Two Sisters by Mary Hogan

Two Sisters by Mary Hogan

Author:Mary Hogan
Language: eng
Format: azw3
ISBN: 9780062279941
Publisher: HarperCollins
Published: 2014-02-03T11:00:00+00:00


Chapter 23

THAT DAY AT Columbus Circle, Muriel had watched her sister depart in a cab the way it would be filmed in a movie or staged on Broadway. The forlorn wave in the rear window, her lingering look of good-bye. On-screen there would be misty rain, a hosed-down street to make the asphalt reflective; onstage a yellow spill from an old lamppost would encircle the actress in a lonely spot. The scene would be underscored with chords from a single violin.

Long after Pia’s cab merged into the belching miasma of midtown traffic, Muriel stood on the sidewalk staring at the site where Pia had been, sensing the imprint of her kiss on her check. Smelling her clean scent. Feeling the corded handle of the dress bag resting in the nest of her curled fingers. She left Columbus Circle in a daze, crossing diagonally against all lights, wondering why drivers kept honking at her. At the bus stop, she had intended to wait for the M5, but climbed aboard the M104 instead, not even aware of it until the bus continued straight at Seventy-second Street instead of turning left. “Hey,” she shouted. “He missed the turn.”

As if speaking to a mental patient off her meds, an elderly passenger asked, “Where are you trying to go, dear?”

For days afterward, Muriel felt befuddled. Twice, at the Vaclav casting session, Joanie had to prod her.

“Miss Sullivant? Care to join us?”

With her script hanging limply in her hands, Muriel would jerk her head up and blush. The actor standing on his mark across from her would look all put out.
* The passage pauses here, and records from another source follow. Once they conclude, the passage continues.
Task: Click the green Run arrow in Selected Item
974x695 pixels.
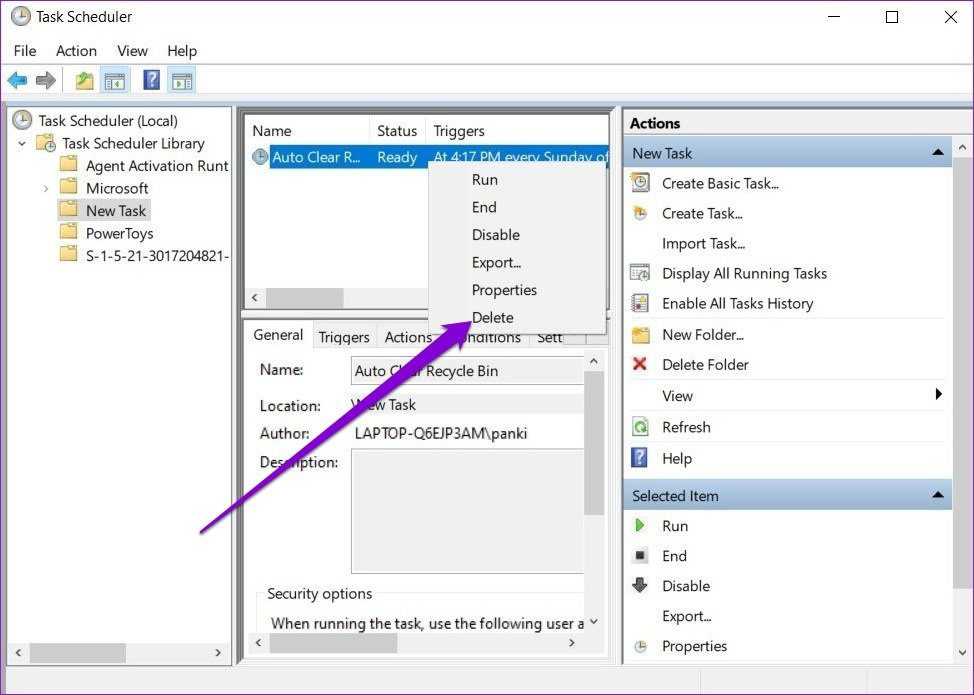Action: [640, 526]
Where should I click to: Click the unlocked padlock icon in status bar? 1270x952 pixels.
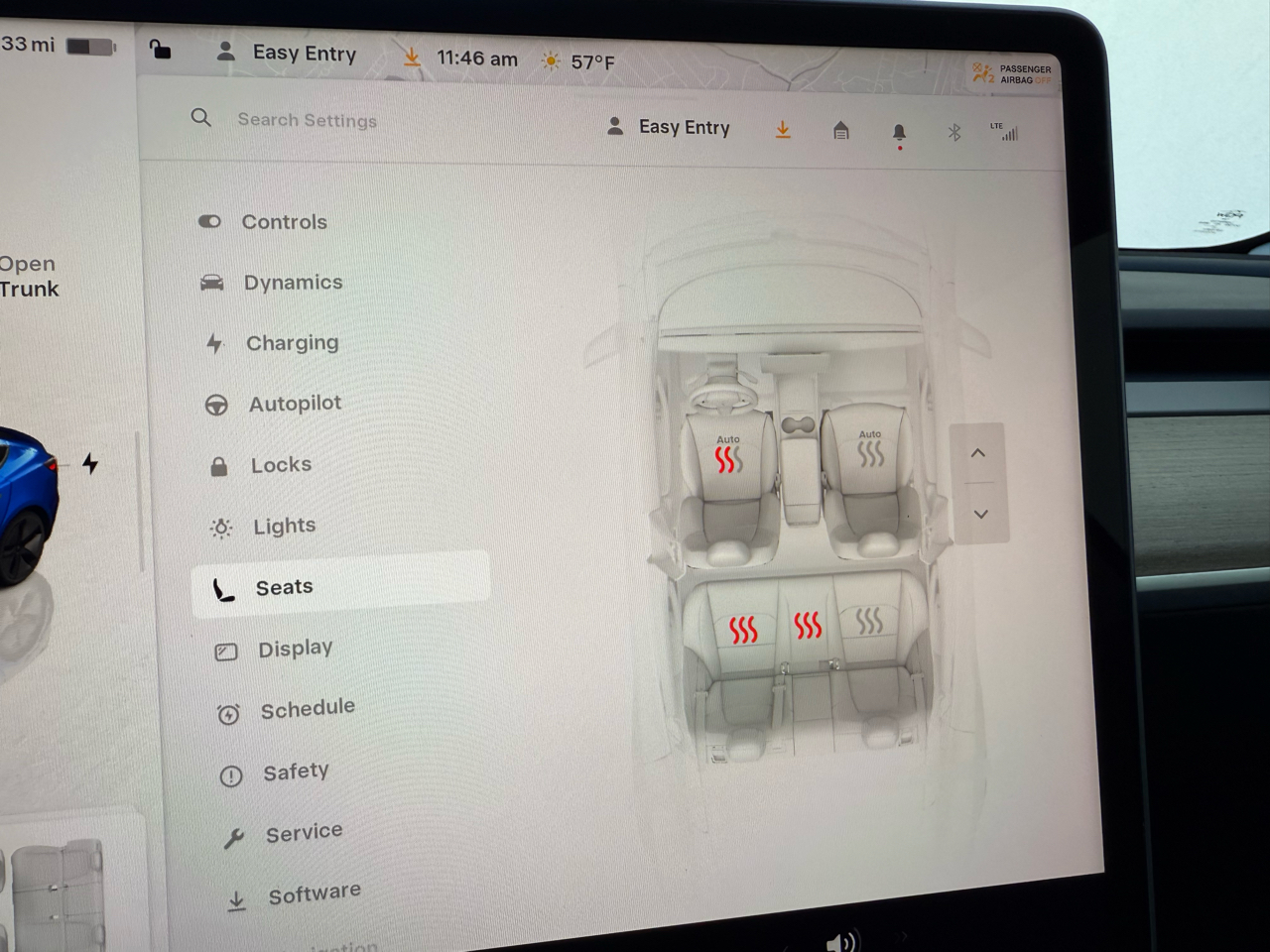point(160,49)
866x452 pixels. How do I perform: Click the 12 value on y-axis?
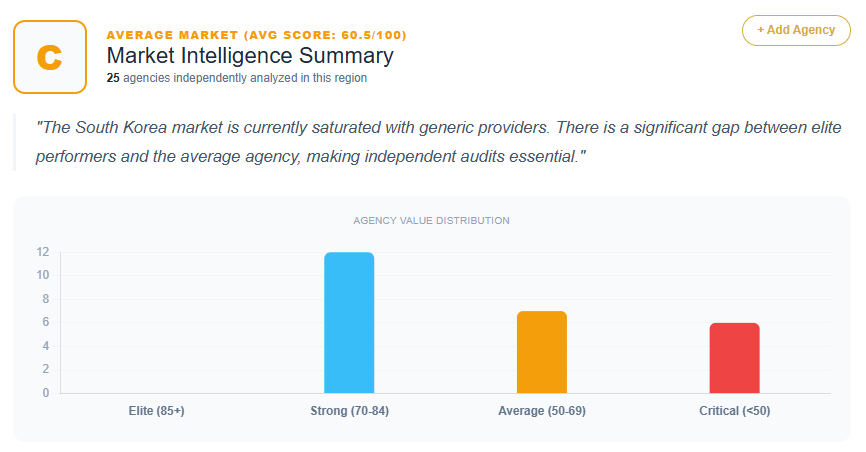[43, 252]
The strangest sensation settled into either side of her forehead. Static, almost, as if her brain was between channels. By the end of the week, however, she felt tuned in. Muriel became convinced that she’d misheard what Pia had told her. It wouldn’t be the first time her nerves interfered with her hearing. On her first date with Kent Bond, she thought he said, “I went to Northwestern,” but he was really talking about his desire to visit Seattle.

In the hundreds of times Muriel had rerun the scene in the dressing room she was certain that “cancer” was never uttered. When you have cancer doesn’t the actual word come up? It’s not like there were synonyms for it. (Organistic erosion? Cellular chaos?) Besides, who died of breast cancer anymore? Why, the science section of the Times recently labeled it a “chronic disease”! Soon those pink-ribbon walks would fade in the same silent manner as the rainbow-hued AIDS walks had. On to the next trendy disease. Asperger’s, perhaps? What color would its ribbon be?

Yes, that whole messy business with Pia was a huge misunderstanding. Perhaps Pia had really been confessing her plan to get implants. Maybe Will had said something hurtful to her regarding her boyish frame. Which wouldn’t surprise Muriel in the least. On the class ladder, Will had always been a rung below his wife.

On her lunch break, in the dappled sunlight beneath a Siberian elm in Union Square Park, Muriel sat on a bench and called her sister.